Directions —
Reproduce the listing that begins at the line containing "At what coordinates" and ends after the line containing "coord(1311,184)", substituting "Comparison" for "Benchmark" and leaving everything else unchanged.

Supplied data —
▬▬▬▬▬▬

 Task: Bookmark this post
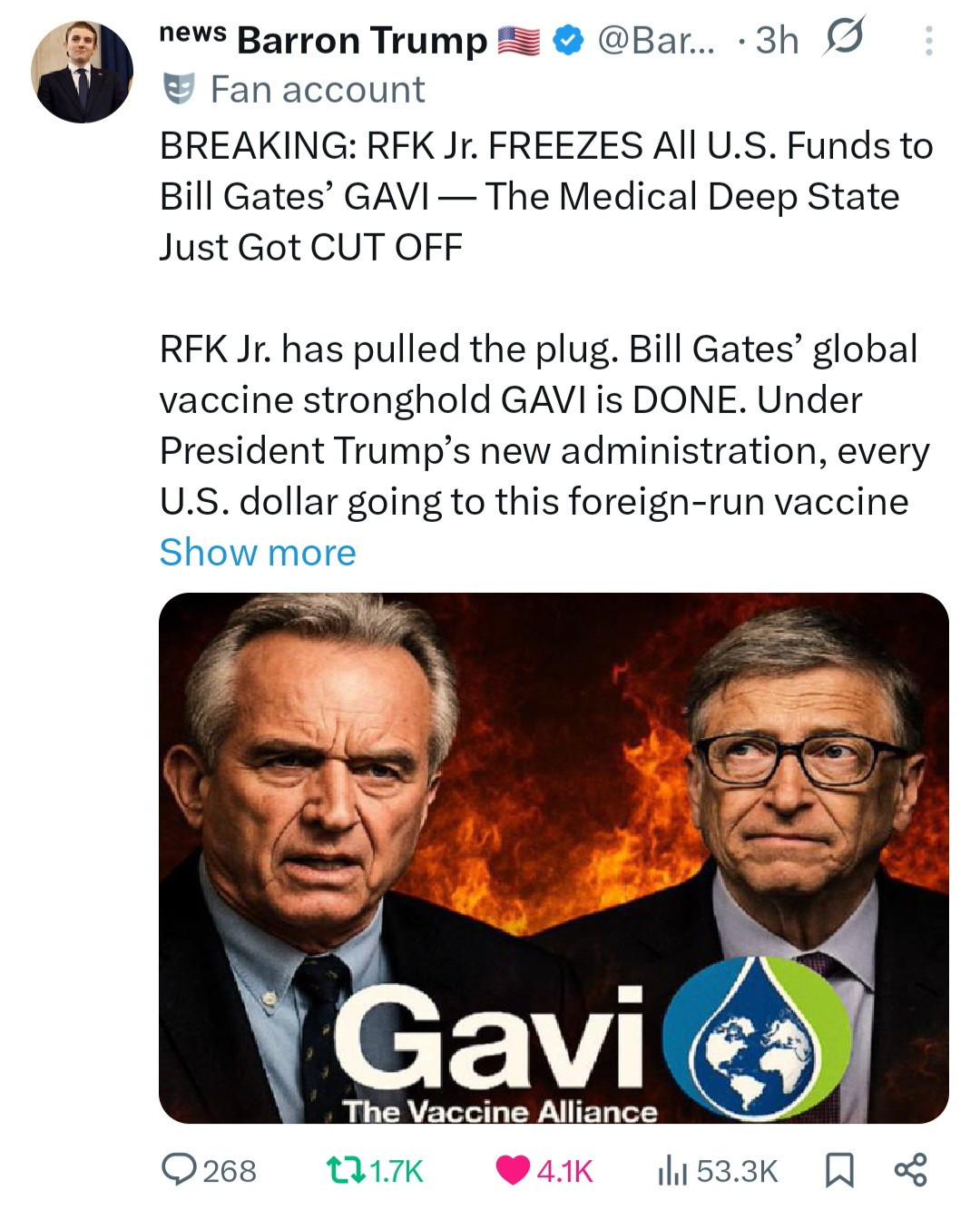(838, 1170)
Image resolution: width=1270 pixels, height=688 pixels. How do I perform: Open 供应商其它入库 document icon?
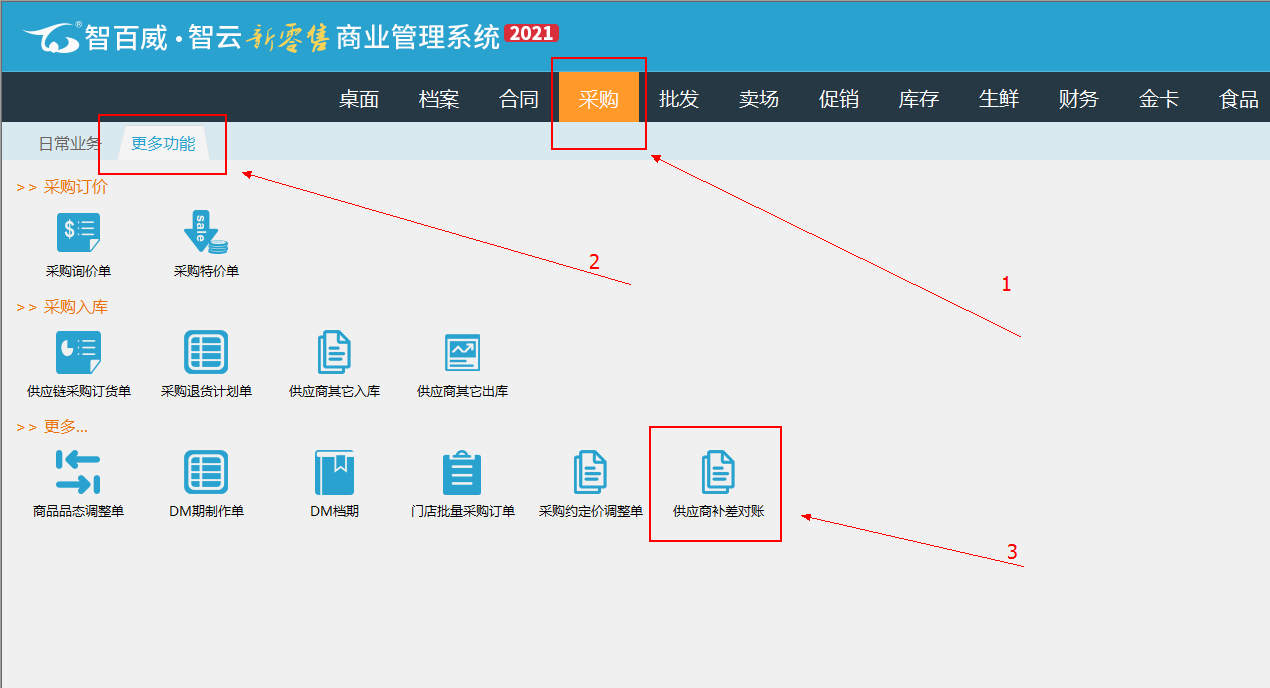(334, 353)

▬▬▬▬▬▬

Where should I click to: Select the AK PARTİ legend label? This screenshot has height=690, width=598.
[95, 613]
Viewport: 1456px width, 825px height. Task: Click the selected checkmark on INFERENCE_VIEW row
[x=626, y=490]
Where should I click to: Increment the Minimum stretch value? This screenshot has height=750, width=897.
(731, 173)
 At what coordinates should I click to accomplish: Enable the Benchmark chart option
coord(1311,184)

▬▬▬▬▬▬

Right answer —
 At what coordinates should I click to accomplish: Enable the Comparison chart option
coord(1311,184)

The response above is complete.